Mensen fietsen er met
afgewende blik langs.
Inmiddels heb ik een foto
gemaakt.
Onderstaande schuur (zie
afbeelding 2) is in 2015 in de plaats gekomen van een oude
"tweelingschuur".
In no time was de oude schuur
afgebroken, en vervangen door dit exemplaar.
Ziedaar de hedendaagse
toepassing van de onbegrensde technische mogelijkheden.
2. Moderne boerenschuur, gemeente de Marne, Groningen. Foto Mila, 2016 |
Otto merkte op: het is met
die technische mogelijkheden alsof je met een technisch perfecte auto - met een
maximum snelheid van meer dan 300 km per uur - op een Nederlandse snelweg
rijdt.
Wat heb je aan zo'n auto
als je er niets mee kan?
Zolang er geen
puntenrijbewijs is ingevoerd, kan de eigenaar er voor kiezen om een iets groter
(maar in het geval van de eigenaren van dit soort auto's nog altijd
verwaarloosbaar!) deel van zijn inkomen aan bekeuringen uit te geven.
Wie geld heeft, kan harder rijden.
Of een werkelijk moderne
schuur bouwen onder architectuur, en daarbij het oude erfgoed opknappen en
behouden.
Of een mooi hoofdkantoor
bouwen.
Wie dit niet doet kan
altijd biechten: ik had Geen Geld.
Maar nu heb ik het uitsluitend over financiële beperkingen.

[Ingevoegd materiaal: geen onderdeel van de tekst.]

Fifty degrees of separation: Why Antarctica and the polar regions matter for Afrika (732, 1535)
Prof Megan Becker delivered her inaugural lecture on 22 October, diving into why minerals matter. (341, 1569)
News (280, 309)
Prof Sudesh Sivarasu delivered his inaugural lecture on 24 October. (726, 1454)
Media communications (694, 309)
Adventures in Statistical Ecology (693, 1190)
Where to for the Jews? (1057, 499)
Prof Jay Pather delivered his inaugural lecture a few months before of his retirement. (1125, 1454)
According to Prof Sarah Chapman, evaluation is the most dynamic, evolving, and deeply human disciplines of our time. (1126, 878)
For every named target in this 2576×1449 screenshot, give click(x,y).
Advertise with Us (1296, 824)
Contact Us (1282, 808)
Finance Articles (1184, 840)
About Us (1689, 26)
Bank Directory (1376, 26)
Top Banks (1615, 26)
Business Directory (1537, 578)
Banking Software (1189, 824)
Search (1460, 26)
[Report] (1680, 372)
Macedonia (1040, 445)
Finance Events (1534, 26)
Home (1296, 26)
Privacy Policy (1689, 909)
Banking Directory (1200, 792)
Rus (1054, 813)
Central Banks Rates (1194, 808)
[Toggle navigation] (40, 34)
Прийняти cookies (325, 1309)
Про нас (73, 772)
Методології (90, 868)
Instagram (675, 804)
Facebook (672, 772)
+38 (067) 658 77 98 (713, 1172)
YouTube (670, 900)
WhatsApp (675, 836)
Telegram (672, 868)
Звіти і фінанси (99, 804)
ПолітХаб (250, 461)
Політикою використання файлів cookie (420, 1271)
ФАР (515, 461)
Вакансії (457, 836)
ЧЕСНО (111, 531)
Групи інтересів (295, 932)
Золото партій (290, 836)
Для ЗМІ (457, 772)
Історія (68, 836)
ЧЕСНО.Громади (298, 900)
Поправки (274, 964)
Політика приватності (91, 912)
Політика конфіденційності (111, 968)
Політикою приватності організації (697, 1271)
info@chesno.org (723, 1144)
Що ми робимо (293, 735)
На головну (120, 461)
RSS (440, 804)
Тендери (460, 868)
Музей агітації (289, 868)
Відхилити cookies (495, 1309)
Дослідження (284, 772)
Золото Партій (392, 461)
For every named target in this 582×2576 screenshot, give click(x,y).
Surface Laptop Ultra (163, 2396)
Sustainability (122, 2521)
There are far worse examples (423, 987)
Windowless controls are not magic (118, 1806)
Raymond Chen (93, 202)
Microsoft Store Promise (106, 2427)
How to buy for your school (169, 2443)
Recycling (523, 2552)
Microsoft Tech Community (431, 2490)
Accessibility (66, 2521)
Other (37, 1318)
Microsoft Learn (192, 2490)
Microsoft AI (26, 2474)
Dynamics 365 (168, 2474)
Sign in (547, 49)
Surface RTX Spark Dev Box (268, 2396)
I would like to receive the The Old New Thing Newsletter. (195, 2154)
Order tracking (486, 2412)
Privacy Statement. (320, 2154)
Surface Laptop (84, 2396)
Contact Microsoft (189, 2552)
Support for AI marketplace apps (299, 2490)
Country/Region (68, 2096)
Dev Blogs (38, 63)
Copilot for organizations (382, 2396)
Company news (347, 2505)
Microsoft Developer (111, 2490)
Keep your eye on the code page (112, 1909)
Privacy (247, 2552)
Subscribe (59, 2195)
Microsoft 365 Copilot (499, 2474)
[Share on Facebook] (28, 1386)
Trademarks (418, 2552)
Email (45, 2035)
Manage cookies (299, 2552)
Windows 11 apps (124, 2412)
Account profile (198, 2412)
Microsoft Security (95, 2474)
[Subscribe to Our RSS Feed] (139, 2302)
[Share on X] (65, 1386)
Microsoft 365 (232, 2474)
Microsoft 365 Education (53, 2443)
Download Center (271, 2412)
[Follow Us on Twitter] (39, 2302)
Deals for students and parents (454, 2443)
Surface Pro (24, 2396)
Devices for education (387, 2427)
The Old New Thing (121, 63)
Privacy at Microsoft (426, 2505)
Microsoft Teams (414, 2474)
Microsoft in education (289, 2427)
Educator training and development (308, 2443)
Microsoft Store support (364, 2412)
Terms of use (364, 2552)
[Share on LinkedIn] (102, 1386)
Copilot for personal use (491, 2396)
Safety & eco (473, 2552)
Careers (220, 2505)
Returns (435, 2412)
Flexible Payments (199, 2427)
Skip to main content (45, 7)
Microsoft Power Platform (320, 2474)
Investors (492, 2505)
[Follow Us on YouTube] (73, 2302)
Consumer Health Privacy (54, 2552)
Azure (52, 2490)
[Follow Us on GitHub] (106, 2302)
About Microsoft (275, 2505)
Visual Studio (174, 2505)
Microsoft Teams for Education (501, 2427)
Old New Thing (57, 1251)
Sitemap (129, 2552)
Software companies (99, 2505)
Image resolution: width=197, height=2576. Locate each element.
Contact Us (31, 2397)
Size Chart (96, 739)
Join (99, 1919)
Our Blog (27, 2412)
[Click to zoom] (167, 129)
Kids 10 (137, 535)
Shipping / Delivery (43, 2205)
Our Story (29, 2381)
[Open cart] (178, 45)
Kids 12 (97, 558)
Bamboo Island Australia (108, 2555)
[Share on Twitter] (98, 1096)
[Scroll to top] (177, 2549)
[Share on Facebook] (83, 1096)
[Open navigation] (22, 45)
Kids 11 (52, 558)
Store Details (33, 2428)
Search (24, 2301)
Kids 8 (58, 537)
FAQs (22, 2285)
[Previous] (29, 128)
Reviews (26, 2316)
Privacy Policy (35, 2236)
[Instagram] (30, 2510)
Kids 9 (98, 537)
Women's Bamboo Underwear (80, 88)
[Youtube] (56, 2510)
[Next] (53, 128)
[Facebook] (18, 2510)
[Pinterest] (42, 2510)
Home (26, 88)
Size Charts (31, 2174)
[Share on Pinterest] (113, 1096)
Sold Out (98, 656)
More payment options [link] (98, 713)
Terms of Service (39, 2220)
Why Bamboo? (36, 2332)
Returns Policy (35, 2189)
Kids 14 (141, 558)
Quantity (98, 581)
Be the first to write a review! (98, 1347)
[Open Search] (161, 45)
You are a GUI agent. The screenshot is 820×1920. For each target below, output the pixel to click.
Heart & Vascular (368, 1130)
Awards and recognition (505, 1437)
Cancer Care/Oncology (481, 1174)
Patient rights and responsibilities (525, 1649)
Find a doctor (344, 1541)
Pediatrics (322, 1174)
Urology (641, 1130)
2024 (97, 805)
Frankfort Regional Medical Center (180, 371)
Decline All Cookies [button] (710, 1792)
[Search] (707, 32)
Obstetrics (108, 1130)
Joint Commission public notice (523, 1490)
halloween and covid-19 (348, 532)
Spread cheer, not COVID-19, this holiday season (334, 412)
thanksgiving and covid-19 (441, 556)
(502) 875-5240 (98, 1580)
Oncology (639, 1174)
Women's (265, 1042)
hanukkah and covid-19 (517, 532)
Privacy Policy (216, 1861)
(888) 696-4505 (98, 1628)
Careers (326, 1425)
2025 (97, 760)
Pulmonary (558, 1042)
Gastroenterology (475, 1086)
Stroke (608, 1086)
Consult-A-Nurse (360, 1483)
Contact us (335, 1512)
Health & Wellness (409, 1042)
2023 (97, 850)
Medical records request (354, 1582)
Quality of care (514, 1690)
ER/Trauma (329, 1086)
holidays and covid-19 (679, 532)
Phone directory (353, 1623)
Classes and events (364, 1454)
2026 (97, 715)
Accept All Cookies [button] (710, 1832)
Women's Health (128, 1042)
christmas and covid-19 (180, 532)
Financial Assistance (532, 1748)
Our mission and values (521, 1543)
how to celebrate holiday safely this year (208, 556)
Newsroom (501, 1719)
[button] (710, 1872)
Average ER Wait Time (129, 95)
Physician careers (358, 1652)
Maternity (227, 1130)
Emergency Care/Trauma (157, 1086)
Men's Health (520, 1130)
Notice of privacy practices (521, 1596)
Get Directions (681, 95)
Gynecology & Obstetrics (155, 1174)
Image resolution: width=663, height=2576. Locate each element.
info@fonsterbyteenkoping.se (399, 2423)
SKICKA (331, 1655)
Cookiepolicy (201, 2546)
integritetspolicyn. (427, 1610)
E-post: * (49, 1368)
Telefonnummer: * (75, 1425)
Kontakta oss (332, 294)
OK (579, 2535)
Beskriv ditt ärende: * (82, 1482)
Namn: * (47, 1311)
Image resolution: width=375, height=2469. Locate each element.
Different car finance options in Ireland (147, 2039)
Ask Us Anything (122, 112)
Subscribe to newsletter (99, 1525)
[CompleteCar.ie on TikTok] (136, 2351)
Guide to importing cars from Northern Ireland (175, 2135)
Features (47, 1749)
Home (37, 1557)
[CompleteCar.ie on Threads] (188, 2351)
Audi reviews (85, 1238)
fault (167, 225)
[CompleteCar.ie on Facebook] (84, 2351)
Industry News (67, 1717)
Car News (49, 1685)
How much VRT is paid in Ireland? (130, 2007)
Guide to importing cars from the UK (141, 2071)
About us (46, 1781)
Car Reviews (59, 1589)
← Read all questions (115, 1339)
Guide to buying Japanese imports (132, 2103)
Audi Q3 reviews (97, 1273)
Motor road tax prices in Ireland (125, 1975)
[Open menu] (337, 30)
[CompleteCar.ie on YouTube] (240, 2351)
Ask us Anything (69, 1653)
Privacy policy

Ik had het er met Mári over
(ja broertje, jij zult ook je nek uit moeten steken!): het gebruik van de
technische mogelijkheden is vooral een kwestie van sociologie, en van politiek.
Van keuzes dus.
De technische mogelijkheden
zijn er, inderdaad.
Wij schaduwdenkers hebben
hier een "realistisch en genuanceerd" (Fresco) begrip voor.
Maar wij zijn doemdenkers
als het op de toepassingen aan komt.
Volgens Fresco heeft Technologie (let op de hoofdletter!) de Goden vervangen.
Verlangen naar de oude
Goden is nostalgie.
Maar ons bezwaar gaat over
het primitieve gebruik van de moderne technologie.
Met een mes kun een appel
schillen, maar je kunt er ook iemand mee dood steken.
Met technologie is het niet
anders.
Technologie is niets meer
of minder dan gereedschap, in handen van de mens.
De mens meent vervolgens de
Goden te kunnen vervangen.
Maar welke mens?
Een elite van
(zelfverklaarde) halfgoden, zoals Luyendijk (zie: "Dit kan niet waarzijn", juni, Zeg, Mári G. las 't!) die beschrijft?
Of alle mensen, volgens een
democratisch proces?
Het gebouw van Unilever is een mooi voorbeeld van PR.
Een elegant hoogstandje,
maar niet wat je noemt representatief.
Want achter multinationals
als Unilever gaat een geheel andere werkelijkheid schuil.
In mijn volgende stuk(ken) probeer ik de vinger te leggen op de werkelijke bezwaren van Fresco, tegen de schaduwdenkers.